- Colquitt around 1940, during World War II, when she was a Red Cross field director
- Born: Anna Habersham Colquitt January 21, 1892 Savannah, Georgia, U.S.
- Died: January 28, 1985 (aged 93) Tybee Island, Georgia, U.S.
- Occupations: Preservationist, artist

= Anna Colquitt Hunter =

Anna Habersham Hunter ( Colquitt; January 21, 1892 – January 28, 1985) was an American preservationist, and a founder of the Historic Savannah Foundation in 1955.

==Early life==
Hunter was a descendant of James Habersham (1712–1775), a pioneering merchant and statesman in the British North American colony of Georgia. She was born in Savannah, Georgia, in 1892, but also grew up in South Carolina.

She was a graduate of Agnes Scott College, but left to marry George Lewis Cope Hunter, son of James Henry Hunter and Harriet Cope, who was a student of agriculture at the University of Georgia in Athens, Georgia. He was registered as a student in 1908.

George died in 1936, aged 44, leaving his widow with three children to support.

==Career==
After her husband's death, Hunter began working for the Savannah Morning News and the Savannah Evening Press as a reporter, columnist and editor.

During World War II, she served as a Red Cross field director, serving in North Africa and Italy.

After the war, she performed as a dancer and singer, taking her to New York City in addition to dates in the South.

===Historic Savannah Foundation===

In 1954, Savannah's popular City Market in Ellis Square was demolished to be replaced by a parking garage, prompting a public outcry.
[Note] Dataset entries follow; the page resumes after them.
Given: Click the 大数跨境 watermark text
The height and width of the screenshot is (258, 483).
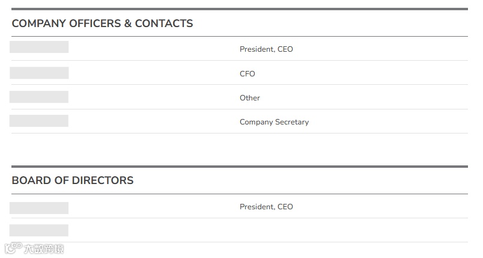Looking at the screenshot, I should click(x=44, y=249).
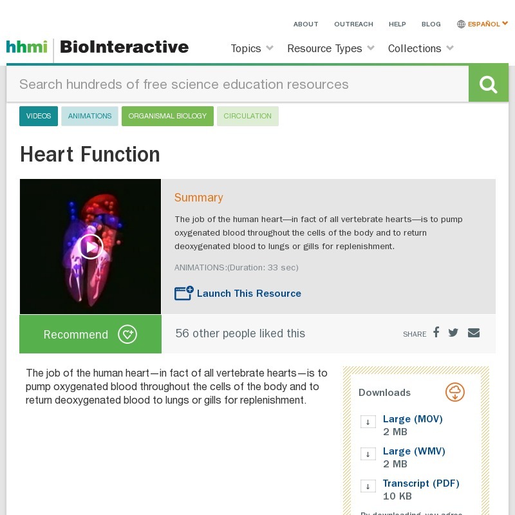Share the resource on Twitter
The width and height of the screenshot is (515, 515).
click(453, 333)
The following year, a funeral home was set to purchase the Isaiah Davenport House in Columbia Square and tear it down for a parking lot. This sparked a movement to start a preservation process in the city.

"What began as an effort to save one house quickly turned into an organized movement that went on to save an entire city." – Historic Savannah Foundation

Hunter formed a group with six of her friends to block the demolition of the house and formed the Historic Savannah Foundation. The group managed to raise the $22,500 needed to purchase the property themselves.

==Death==

Hunter died in 1985, aged 93. She is buried with her husband, whom she survived by 49 years, in Savannah's Bonaventure Cemetery.

=== Legacy ===
In 2024, a monument in Columbia Square was commissioned to honor the seven women who began the preservation movement in Savannah. Alongside Hunter's name will be Katherine Judkins Clark, Elinor Adler Dillard, Lucy Barrow McIntire, Dorothy Ripley Roebling, Nola McEvoy Roos and Jane Adair Wright.